Sebagaimana dalam sejarahnya, ajarannya tak pernah ia tuliskan, melainkan ia terapkan dengan perbuatan dengan cara hidup. Tidak mengajarkan filsafat, melainkan hidup berfilsafat. Baginya, induk pengetahuan itu bukanlah isi, bukan hasil, dan bukan ajaran yang berdasarkan dogma, melainkan fungsi yang hidup.

Dalam mencari kebenaran sebagai filsafatnya, ia tidaklah berpikir sendiri, melainkan mengajak orang lain dengan jalan tanya-jawab. Orang lain tersebut tidaklah ia pandang sebagai lawan diskusinya, melainkan seorang kawan yang ia ajak bersama-sama dalam menggali dan mencari kebenaran sendiri.

Sebagaimana telah tersebutkan di awal bahwa kebenaran itu lahir dari diri sendiri bahkan pada kawan berdiskusinya. Sekali lagi, ia tidaklah mengajarkan, melainkan menolong mengeluarkan apa yang tersimpan dalam jiwa seseorang. Sebab itulah metodenya orang sebut maieutic, mengeluarkan, seolah-olah serupa profesi ibunya sebagai seorang dukun beranak.

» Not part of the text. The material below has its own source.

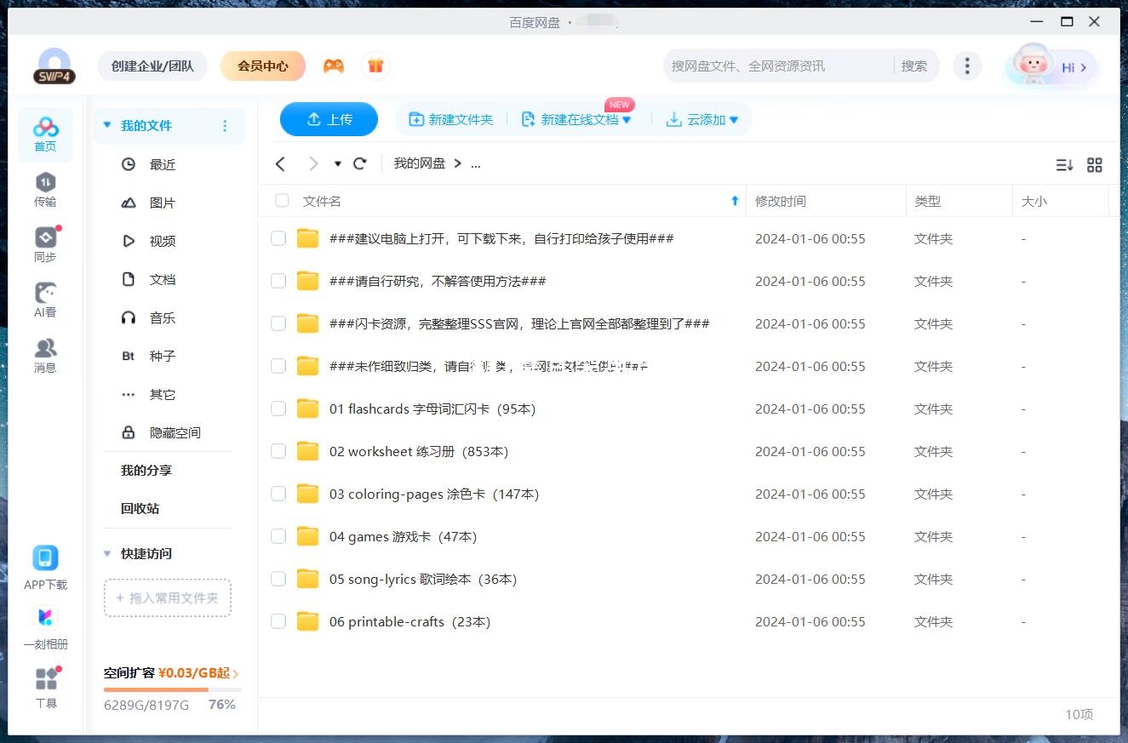Collapse the 快捷访问 section
1128x743 pixels.
pyautogui.click(x=107, y=553)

Olehnya itu, Socrates mencari kebenaran yang tetap dengan penuh tanya jawab, yang kemudian ia simpulkan dengan sebuah pengertian. Maka jalan yang ia tempuh adalah metode induksi dan definisi. Keduanya saling bersangkut-paut.

Induksi yang menjadi metodenya adalah memperbandingkan secara kritis. Ia tidak berusaha mencapainya dengan contoh atau persamaan, melainkan terus mencoba mengujinya dengan kawan berdiskusinya. Begitulah cara Socrates mencapai pengertian.